Specifically, the above embodiments provide an estimation model formula required to estimate altitude and speed vectors of a quadrotor using image data. Wherein an optical flow formula is used to show how the height and velocity vectors affect the position of the detected feature in the camera plane. Therefore, the system state that should be estimated is regarded asWherein->Is the i-th feature projected on the camera plane,/->Is the translational velocity of the UAV in the inertial frame and Z is the Z component of the UAV position in the inertial frame relative to the ground. It is desirable to formulate the dynamics and measurement equations as:
where F is a nonlinear time-varying equation,is an actuation of the system, t represents time, +.>Is the process noise modeled as white noise with a power spectral density Q. Measurement value->The measured noise delta, represented by h and power spectral density R, is represented by a nonlinear equation. A schematic diagram of the model used in the present application is shown in fig. 2.
Thus, three coordinate systems are given: inertial coordinate system (X) I Y I Z I ) Frame coordinate system (X B Y B Z B ) And a camera coordinate system (X C Y C Z C )。Position and function of->In (X) I Y I Z I ) While the IMU measures (X B Y B Z B ). Furthermore, the camera captures an image in a camera coordinate system determined by the xy plane. Without loss of generality, assume X C Y C Z C Parallel to X B Y B Z B The center of the body frame is located at f (focal length) from the camera focus, and the center of the camera frame is at the center of the image plane:
considering the kinematic equations, and assuming the speed of a quadrotor in the fuselage frame, the speed of the fixed point on the inertial axis can be expressed within the fuselage frame as:
wherein the method comprises the steps ofIs the pixel location of feature i in the camera plane. The angular velocity and the linear velocity of the unmanned aerial vehicle are replaced by +.>And->And considering the geometric equation, the optical flow equation can be written as:
where f is the focal length of the camera. The expression (10) is rearranged in a matrix form as:
where d is the distance between the camera and the feature. According to expression (11), having the angular velocity of the camera and the position and velocity of the detected feature enables calculation of the pressA speed vector of the scaled camera. This parameter, called optical flow, can be used as a measure of estimated position and velocity. Thus, when the image sensor closes a feature, the rate of change of pixel position increases with the speed and distance between the sensor and the feature.
Parameter d i The relationship between the system state and the system state may be determined according to fig. 3. This coordinate axis is called the characteristic coordinate axisThe origin is defined at the center of the camera, defined by
1. Rotating machine body coordinate system (X) B Y B Z B ) Around the y-axis
2. Rotating the body coordinate system about the x-axis
The z-direction of the feature coordinate system is oriented towards the detected feature. Thus, the detected features may be represented in the fuselage frame as:
wherein the method comprises the steps ofIs i th The position of the feature in the fuselage frame, +.>Is the position of the same feature in the feature coordinate axis. Finally, the characteristic positions in the inertial frame are:
here, theIs a transformation matrix from the fuselage frame to the inertial frame, which is derived using Euler angles> The following is shown:
wherein c (-) and s (-) represent cos (-) and sin (-) functions, respectively. VectorAnd->Inserted into expression (13), the result is
(Vector)The third component of (c) is the height of MUAV (Z). Thus (2)

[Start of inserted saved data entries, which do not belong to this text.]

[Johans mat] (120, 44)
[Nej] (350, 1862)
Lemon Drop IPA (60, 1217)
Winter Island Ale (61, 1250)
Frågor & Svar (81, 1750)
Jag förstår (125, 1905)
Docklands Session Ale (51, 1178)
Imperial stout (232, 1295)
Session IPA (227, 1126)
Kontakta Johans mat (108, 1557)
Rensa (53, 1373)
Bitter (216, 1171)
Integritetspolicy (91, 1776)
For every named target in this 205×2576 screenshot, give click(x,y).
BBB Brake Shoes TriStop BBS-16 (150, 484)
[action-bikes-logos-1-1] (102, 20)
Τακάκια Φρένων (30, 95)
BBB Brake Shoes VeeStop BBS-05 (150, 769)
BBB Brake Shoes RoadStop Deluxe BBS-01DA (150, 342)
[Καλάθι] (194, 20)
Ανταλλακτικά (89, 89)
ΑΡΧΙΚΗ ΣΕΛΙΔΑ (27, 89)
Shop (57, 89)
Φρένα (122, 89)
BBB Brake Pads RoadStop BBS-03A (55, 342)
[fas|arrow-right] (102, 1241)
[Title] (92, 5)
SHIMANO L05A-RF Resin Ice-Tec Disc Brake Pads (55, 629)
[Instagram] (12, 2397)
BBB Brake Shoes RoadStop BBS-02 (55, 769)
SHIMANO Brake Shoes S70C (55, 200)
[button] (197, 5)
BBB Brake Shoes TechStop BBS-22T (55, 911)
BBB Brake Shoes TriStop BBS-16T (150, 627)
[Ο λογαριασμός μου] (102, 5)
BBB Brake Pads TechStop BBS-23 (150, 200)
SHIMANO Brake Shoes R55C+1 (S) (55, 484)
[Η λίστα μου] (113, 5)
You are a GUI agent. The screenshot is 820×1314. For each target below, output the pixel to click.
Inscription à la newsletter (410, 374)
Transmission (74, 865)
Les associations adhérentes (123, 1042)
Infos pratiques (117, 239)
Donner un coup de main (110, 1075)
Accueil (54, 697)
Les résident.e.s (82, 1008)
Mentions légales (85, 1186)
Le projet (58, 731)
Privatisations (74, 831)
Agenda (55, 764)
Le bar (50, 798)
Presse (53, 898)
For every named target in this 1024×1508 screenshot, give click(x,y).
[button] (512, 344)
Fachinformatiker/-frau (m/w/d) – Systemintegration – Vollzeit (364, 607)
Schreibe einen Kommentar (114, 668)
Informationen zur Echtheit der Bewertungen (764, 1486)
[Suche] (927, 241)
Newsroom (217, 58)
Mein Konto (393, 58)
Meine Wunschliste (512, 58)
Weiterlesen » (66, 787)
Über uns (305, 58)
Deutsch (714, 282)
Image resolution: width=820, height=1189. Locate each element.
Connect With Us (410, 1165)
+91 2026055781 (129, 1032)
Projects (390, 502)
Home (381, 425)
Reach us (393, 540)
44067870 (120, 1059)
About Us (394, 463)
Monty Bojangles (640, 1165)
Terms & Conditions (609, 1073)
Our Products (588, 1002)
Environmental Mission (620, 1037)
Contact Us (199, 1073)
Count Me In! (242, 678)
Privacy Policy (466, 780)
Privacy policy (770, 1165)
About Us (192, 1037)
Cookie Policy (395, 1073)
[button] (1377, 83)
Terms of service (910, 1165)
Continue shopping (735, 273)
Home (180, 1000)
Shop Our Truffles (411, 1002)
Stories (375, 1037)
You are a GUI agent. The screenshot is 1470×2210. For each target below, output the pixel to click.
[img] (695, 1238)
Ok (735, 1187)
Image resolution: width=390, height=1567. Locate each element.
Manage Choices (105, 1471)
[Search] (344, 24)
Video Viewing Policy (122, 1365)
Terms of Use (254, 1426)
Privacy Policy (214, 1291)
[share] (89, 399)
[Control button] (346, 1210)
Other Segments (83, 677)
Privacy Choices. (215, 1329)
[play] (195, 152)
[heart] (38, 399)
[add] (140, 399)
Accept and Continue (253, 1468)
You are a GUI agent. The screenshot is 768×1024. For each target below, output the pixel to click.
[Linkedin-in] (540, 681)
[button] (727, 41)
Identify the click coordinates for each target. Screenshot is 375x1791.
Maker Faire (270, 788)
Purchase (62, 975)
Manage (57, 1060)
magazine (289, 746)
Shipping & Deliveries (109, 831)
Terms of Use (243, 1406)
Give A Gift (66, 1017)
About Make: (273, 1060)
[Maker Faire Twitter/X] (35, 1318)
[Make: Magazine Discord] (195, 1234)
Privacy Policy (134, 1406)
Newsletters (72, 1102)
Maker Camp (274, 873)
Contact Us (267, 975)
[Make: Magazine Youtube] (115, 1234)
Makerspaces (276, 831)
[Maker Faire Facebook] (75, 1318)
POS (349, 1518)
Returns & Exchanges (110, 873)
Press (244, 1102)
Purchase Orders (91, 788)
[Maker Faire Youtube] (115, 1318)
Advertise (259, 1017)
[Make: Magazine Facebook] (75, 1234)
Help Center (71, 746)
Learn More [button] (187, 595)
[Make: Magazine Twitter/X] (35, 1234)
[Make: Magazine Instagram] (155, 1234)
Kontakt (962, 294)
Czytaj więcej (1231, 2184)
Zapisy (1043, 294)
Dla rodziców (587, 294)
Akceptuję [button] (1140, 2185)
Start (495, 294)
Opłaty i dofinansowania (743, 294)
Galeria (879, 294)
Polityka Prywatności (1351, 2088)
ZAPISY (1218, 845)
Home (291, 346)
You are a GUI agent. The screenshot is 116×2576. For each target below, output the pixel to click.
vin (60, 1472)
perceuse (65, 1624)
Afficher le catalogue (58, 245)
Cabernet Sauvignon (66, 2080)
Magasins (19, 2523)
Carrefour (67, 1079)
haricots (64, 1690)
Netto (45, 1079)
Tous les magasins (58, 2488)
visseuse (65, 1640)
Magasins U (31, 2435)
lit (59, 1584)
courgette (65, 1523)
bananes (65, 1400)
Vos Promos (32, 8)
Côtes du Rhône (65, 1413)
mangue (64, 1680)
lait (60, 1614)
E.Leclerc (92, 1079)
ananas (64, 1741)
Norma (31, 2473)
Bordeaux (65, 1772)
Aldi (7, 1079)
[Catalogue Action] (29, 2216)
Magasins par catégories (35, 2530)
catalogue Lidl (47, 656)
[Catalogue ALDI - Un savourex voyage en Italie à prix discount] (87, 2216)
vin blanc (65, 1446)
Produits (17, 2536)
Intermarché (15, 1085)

Z=a 33 (x i ,y i )d′ i (16)
Using expression (12), d i By combining vectorsTransfer to the fuselage coordinate system for calculation. The time derivative of the speed and altitude of the UAV can be expressed as:
expressions (11), (18) and (19) are nonlinear time derivatives of the system state defined in the form of expression (7). To apply an Extended Kalman Filter (EKF) to the state estimation, a jacobian matrix of equation (9) is applied to represent a linearized version of the state equation, as follows:
wherein matrix Γ i For each featureThe definition is as follows:
furthermore, the matrix ψ i Parameter theta i The definition is as follows:
applying L-K feature detection techniques to images captured by camerasIt can be determined. Therefore, the measurement equation based on expression (8) can be calculated as:
to use EKF for state estimation, expression (24) may be rearranged as:
since the system state equation is nonlinear, the EKF is used to estimate the state of the system. Assume that the procedure controlled by the nonlinear stochastic differential equation and measurement is as follows:
wherein the method comprises the steps ofIs a state vector,/->Is the control vector, wk and vk are the process noise and the measurement noise, respectively. Process noise is mainly related to the measurement of acceleration and angular velocity, whereas measurement noise reflects the uncertainty associated with the image detection features. It is assumed that itThey are white noise with a normal probability distribution, as follows:
p(w)=N(0,Q),p(v)=N(0,R) (28)
where Q is the 6 x 6 covariance matrix of the process noise, reflecting mainly the uncertainty associated with the system drive, and R is the 2 x2 covariance matrix of the measurement noise, specifying the uncertainty associated with the measurement. Thus, the process and measurement noise covariance matrix is considered to be Q 0 =10 -8 ×I 6×6 And R is 0 =c×I 2×2 Where c is the length of the pixel on the image plane, which in the present application is considered to be c=3.35×10 in relation to the camera applied -6 (m)。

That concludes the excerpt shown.